* Source excerpt
^^^^

Being Human (A Travelogue) Part 1

We left for camp in the afternoon, just in time for the rain to come down. Upon arrival we were greeted by two jays cawing and showing off as we set up our tent. The rain mellowed for the time being, but it would return later in a fury. The campfire made it through the worst of it, somehow, and gave us just enough time to cook up a couple of hot dogs before having to spend the rest of the night hiding out in the tent.

On talking about the trip and what we’d hoped for, I said that I only expected the unexpected, and hoped for a little luck. It became a sort of mantra, as the rest of the trip had we not been with this idea we could’ve easily been disappointed and then mired in our miserable nature, lacking an open mind to keep us going to the next unfolding of events.

We had planned a hike early the next morning to climb to the top of Norse Peak, a peak on the Cascade Range, on the east side of Mt. Rainier. A difficult hike that does not see much traffic and is said to give views of the Cascade Volcanic Arc including, Mt. Hood, in Oregon, Mt. Adams, Mt. Rainier, Mt. Baker, and even sometimes, Mt. St. Helens on clear days. Our directions however, were not as clear and included a trip down a road that we couldn’t find. After about an hour of searching we decided to give up, unwilling to travel much further from camp. We settled on a spot we had seen on our Amazon fire screensaver, Tipsoo Lake near the crest of the Chinook Pass. We knew it to be a scenic stop but were unsure if there would be a trail or not. So after looking over the area we found a trail head post for the Naches Peak loop trail.

peering over Tipsoo
watching the stillness
travelers mill about

In front of us an older couple of ladies, friends, chatting about the last time they made this hike, behind us an Asian family, who perhaps, like us, weren’t sure what they were getting into, but were willing nonetheless. As we meandered up a rolling hill, which the couple ahead of us had already crested and disappeared, we found a spur, a thin trail with a bit of overgrowth (which always calls our name) so we detoured to try to get lost from the business of the main. We had all day so why not. After just a few hundred feet we arrived at a fork, straight ahead was a downed tree over the path, so we headed down the even thinner path, with even more overgrowth. Only after a few hundred yards the trail came to an abrupt end. Startled by the end and looking only down at my feet I was hit with a shock of disappointment. But in the same moment I looked up and realized the end of the trail was the beginning of an unfettered alpine meadow.

^^^^

* Dataset content

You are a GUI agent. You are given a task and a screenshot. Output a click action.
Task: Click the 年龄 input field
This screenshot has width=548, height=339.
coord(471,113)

^^^^

Update the travelogue passage starting with "Being Human (A" and going on through "in the tent.", changing "jays" to "ravens". The listing can be set aside; nothing in it is needed.

Being Human (A Travelogue) Part 1

We left for camp in the afternoon, just in time for the rain to come down. Upon arrival we were greeted by two ravens cawing and showing off as we set up our tent. The rain mellowed for the time being, but it would return later in a fury. The campfire made it through the worst of it, somehow, and gave us just enough time to cook up a couple of hot dogs before having to spend the rest of the night hiding out in the tent.